The new work illustrates the power of systematic large-scale combinatorial screening of unbiased 2-way combinations for discovering novel therapeutically actionable genotype-selective combinations that merit progression toward clinical investigation in mutant BRAF and RAS melanoma, including vemurafenib-resistant disease. Significantly, the effective combinations were not predicted by single-agent screening. Of special note are the 2-drug combination of statins and pan-CDK inhibitors (with additional potential of HSP90 inhibition) for RAS-mutant, and the 3-drug regimen of vemurafenib plus EGFR and AKT inhibition for BRAF-mutant melanoma. In another recent large-scale compound screen of pairwise combinations of 300 compounds in 9 established melanoma cell lines, Roller and colleagues (12) did not find synergistic interactions specific for BRAF, RAS, or WT genotypes but did identify robust synergy across all genotypes between the multikinase inhibitor sorafenib and the nonsteroidal anti-inflammatory drug (NSAID) diclofenac, with drug substitution experiments indicating combined effects on MAPK and cyclooxygenase (COX). Differences seen may reflect the distinct properties of early-passage versus established melanoma lines. The combinatorial small-molecule screening approach complements the use of genome sequencing of vemurafenib-resistant melanomas, examination of signaling crosstalk and feedback loops, and unbiased genome- or kinome-wide loss-of-function RNAi screening–which have also led to clinically actionable combinations such as BRAF plus MEK or receptor tyrosine kinase inhibitors (4, 6, 8, 11)– and certainly yielded some unexpected combinations. Especially given the eye-watering number of possible drug–genotype combinations, rapid progress in the search for the best genotype-selective combinations to overcome resistance in multiple cancer types, which will likely reveal many unpredicted results, as here, will require global collaborations and data sharing (13). Furthermore, some combinatorial targets revealed by unbiased screens will not have clinical drugs available, emphasizing the importance of systematic approaches to extending the druggable cancer genome on the way to achieving the reality of combinatorial precision cancer medicine (2, 14).
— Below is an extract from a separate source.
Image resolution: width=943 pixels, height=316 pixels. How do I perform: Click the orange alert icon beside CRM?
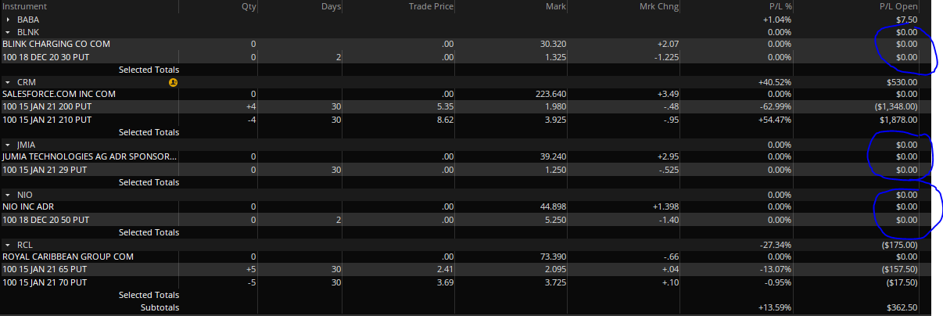173,81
P. Workman and B. Al-Lazikani are employees of The Institute of Cancer Research which has a commercial interest in the discovery and development of anticancer drugs, including kinase inhibitors, and operates a Rewards to Inventors scheme. P. Workman is a former employee of AstraZeneca and declares commercial interactions with Yamanouchi (now Astellas), Piramed Pharma (acquired by Roche), Genentech, Vernalis, Novartis, Chroma Therapeutics, Astex Pharmaceuticals, AstraZeneca, Cyclacel, Onyx Pharmaceuticals, Merck Serono, Sareum, Janssen, Wilex and Nextech Ventures. B. Al-Lazikani is a former employee of Inpharmatica.

P. Workman and B. Al-Lazikani are supported by a program grant from Cancer Research UK (C309/A8274). P. Workman is a Cancer Research UK Life Fellow (C309/89) and The Institute of Cancer Research/Royal Marsden Hospital receive support as a Cancer Research UK Centre. P. Workman is supported by Experimental Cancer Medicine Centre funding from Cancer Research UK, the National Institute of Health Research (NIHR) and the Department of Health. P. Workman and B. Al Lazikani benefit from National Health Service funding to the NIHR Biomedical Research Centre.